Even its friend in the western hemisphere, Nicolas Maduro, now sits in a Brooklyn, New York, jail cell. Its sponsors, Russia and China, seem to regard their relationship with it as a one-way affair: they get Iran’s drones and oil, and Iran gets tough diplomatic language for America and Israel. The Iranian people have risen up against the regime, which has survived only by killing thousands of them.

But, as the cautionary tales of both Libya and Iraq demonstrate, toppling a murderous regime is one thing. What comes next is quite another.

As US Secretary of Pete Hegseth has stated, even if the US puts troops on the ground, ‘Forever Wars’ are off the table.

“No stupid rules of engagement, no nation-building quagmire, no democracy-building exercise,” he said. “No politically correct wars. We fight to win and we don’t waste time or lives. This is not Iraq.”
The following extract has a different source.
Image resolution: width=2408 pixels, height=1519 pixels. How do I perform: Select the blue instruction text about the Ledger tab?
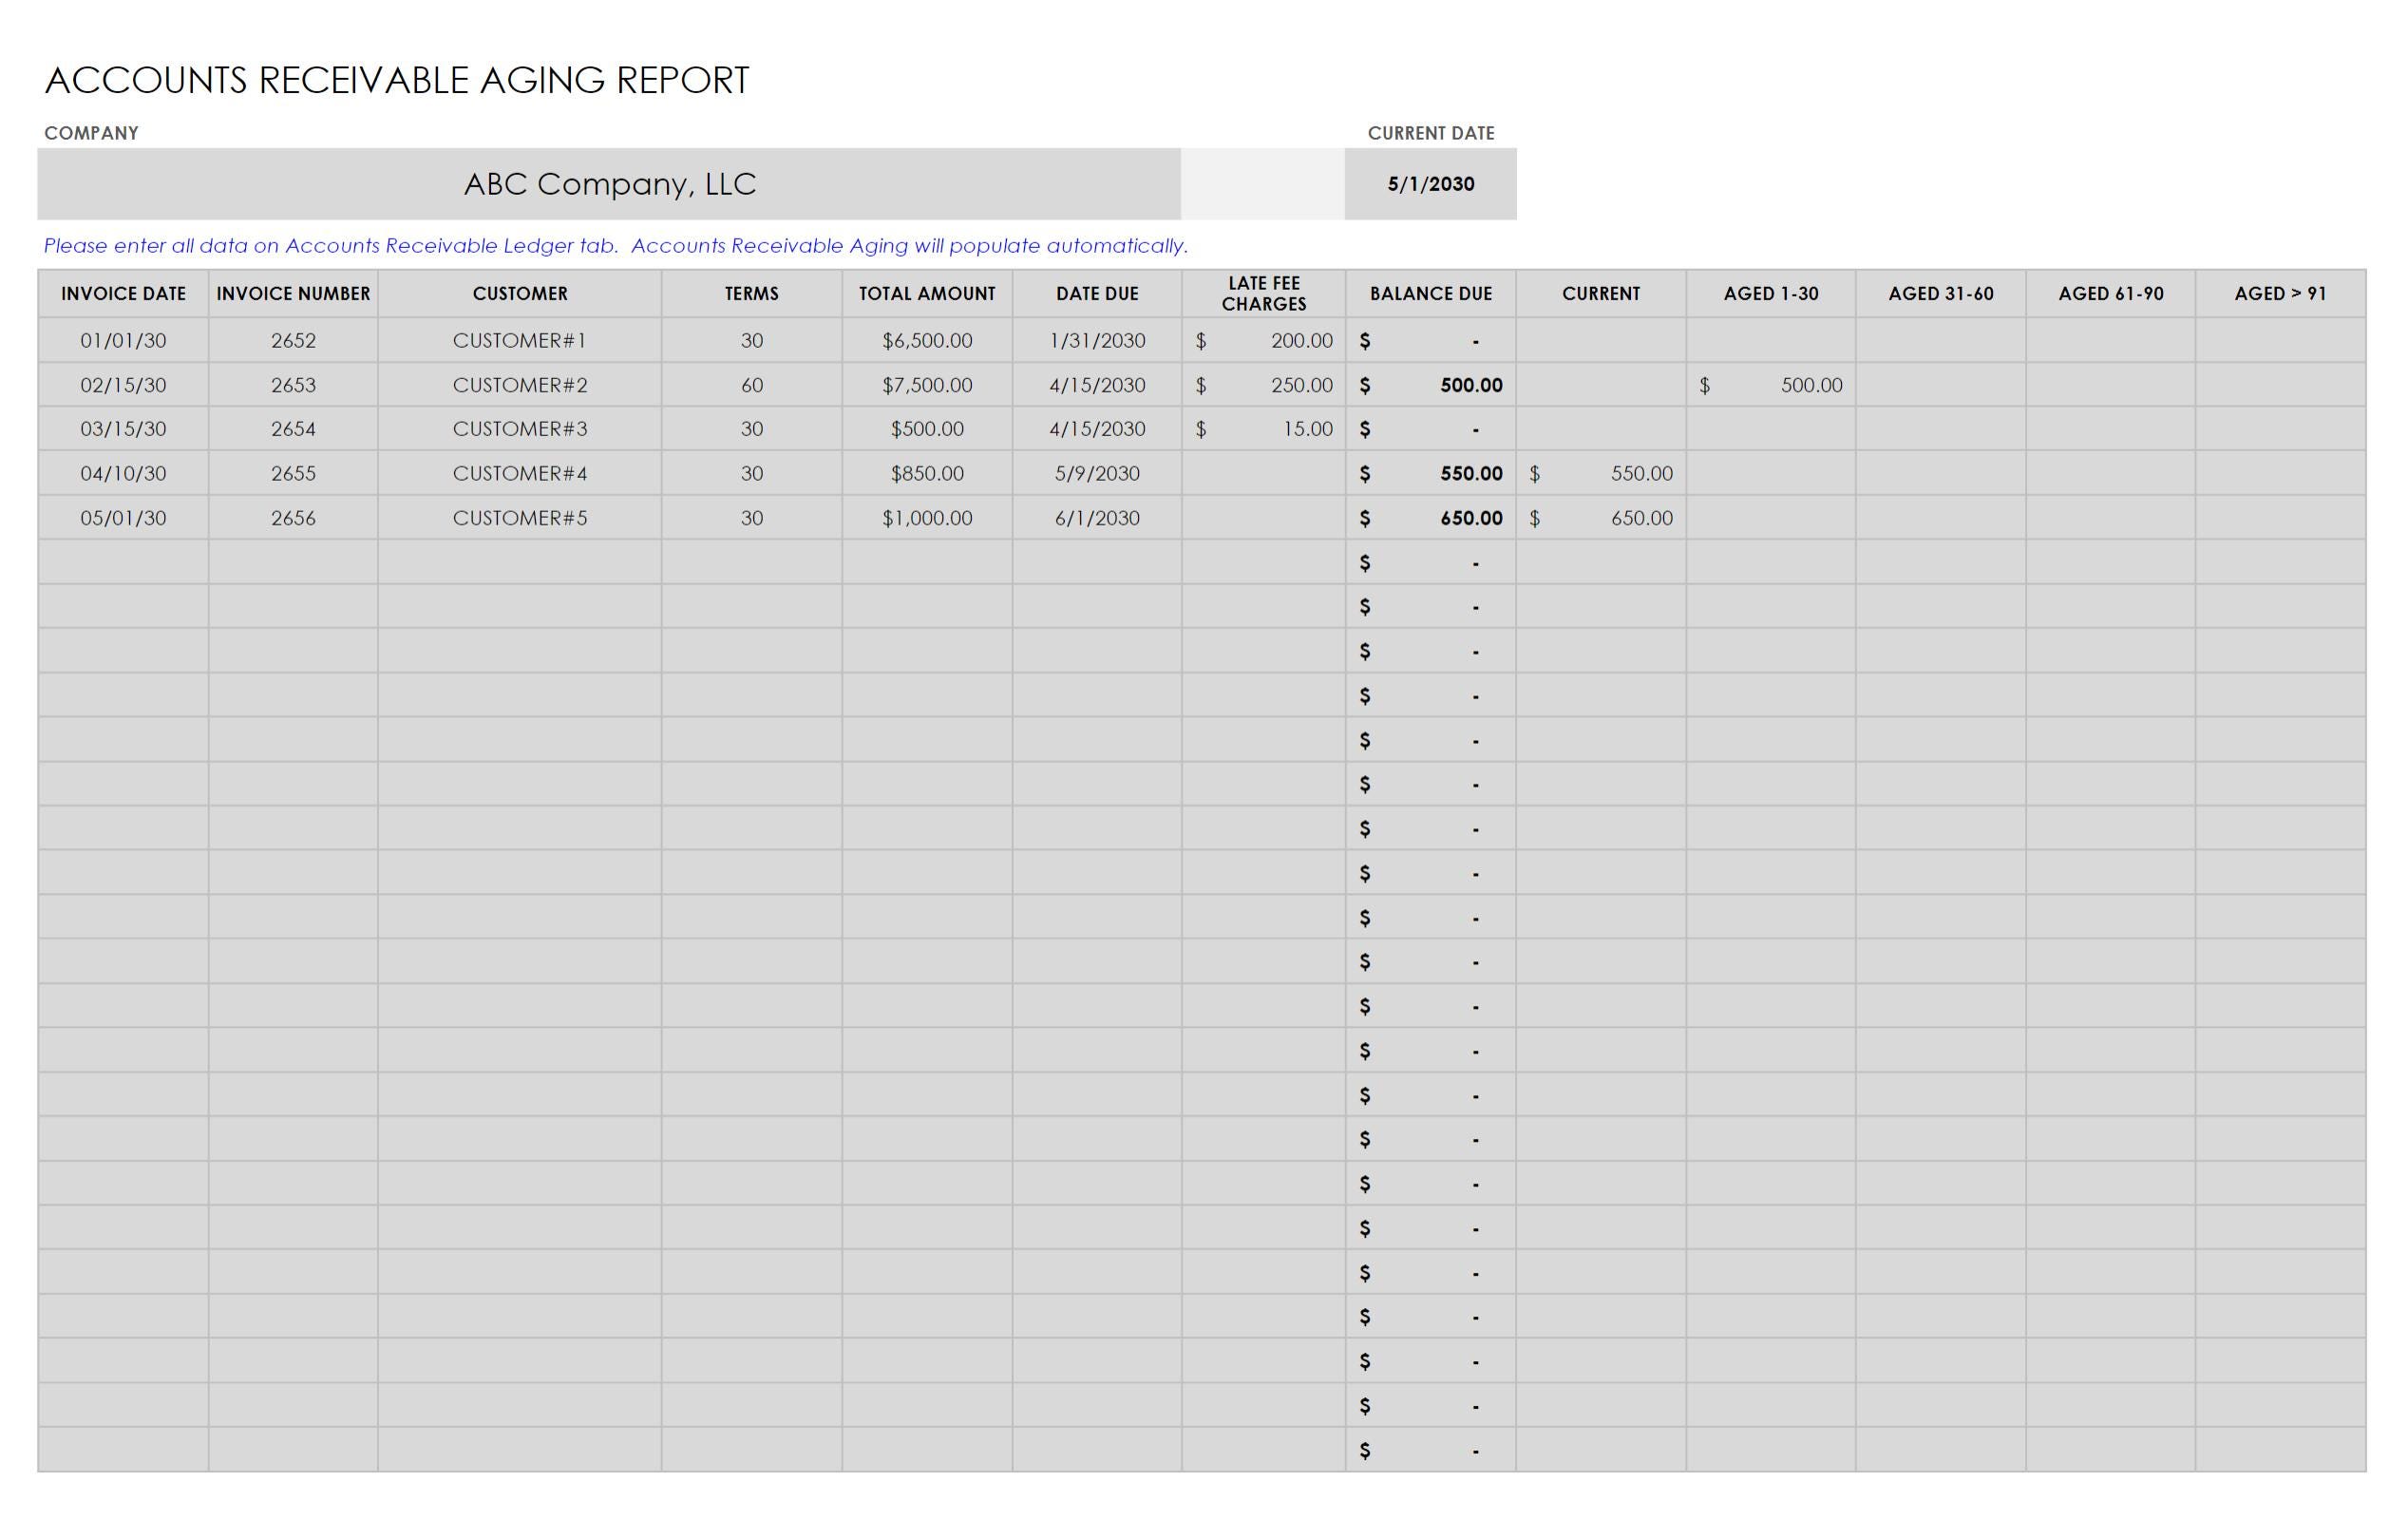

Regime survival, in its current form, seems the most unlikely outcome. Almost certainly, as soon as the regime announces new heads, combined Israeli and American expertise will ensure they roll. Allowing the regime to survive would be politically disastrous for Trump.

At worst, the regime might survive in an adjusted form, much as the Venezuelan regime was allowed to continue after the removal of Maduro – subject to strict terms and conditions. The leadership of Maduro’s former vice-president Delcy Rodriguez seems likely to be at most a transitional arrangement, to keep the civic machinery running smoothly until regime change happens at the ballot box, which, given the results of the last election that Maduro simply refused to recognise, seems inevitable.

This would avoid the fatal mistake of Iraq, where the entire Ba’athist civic structure was summarily eradicated, leaving a deadly power vacuum.

As for Iranians themselves, regime change is clearly what they want.

When Iranians rose up in protest across the country in January there was no doubt in the mind of their supporters, including much of the US political establishment, that they were seeking to topple the regime and replace it with a pro-Western democracy.

That, the supporters went on, was an endeavour behind which Mr Trump should throw the weight of American power.

It is still their preferred outcome.

There is, too, the exiled son of the last ruling Shah, Reza Pahlavi. Many Iranians in exile have leant their support to Pahlavi as at least a transitional leader, ultimately shepherding the country to a democratic republic, or staying on as a constitutional monarch. This is Pahlavi’s own stated goal.

But, just as in 1979, it’s a mistake to see only the liberal, Westernised urban women who, in the ’70s, wore miniskirts, parked their cars by the beaches of Lake Chitgar and today flock to pro-Pahlavi rallies in the West. Behind them is a vast hinterland of much more conservative rural women.

The Mojahedin-e-Khalq, also known in English as the People’s Mojahedin Organisation of Iran, is another group that has won widespread support from Western politicians, particularly on the right. Its public face, Maryam Rajavi, with her Islamic headscarf, sometimes appears on the surface more representative of “ordinary Iranians” […]

Whether Ms Rajavi or Mr Pahlavi, or any other figure, could rally Iranians into a unitary, pro-Western democracy remains plausible but open to doubt.

It seems highly unlikely, at least, that Iran will collapse into sectarian anarchy, like its neighbour and ancient enemy, Iraq. Not that there aren’t small but significant minority dissenting groups from the Shia majority. But, if Trump and his administration have learned anything from the last 30 years, it’s that the best course is to decapitate the old regime and then stand back.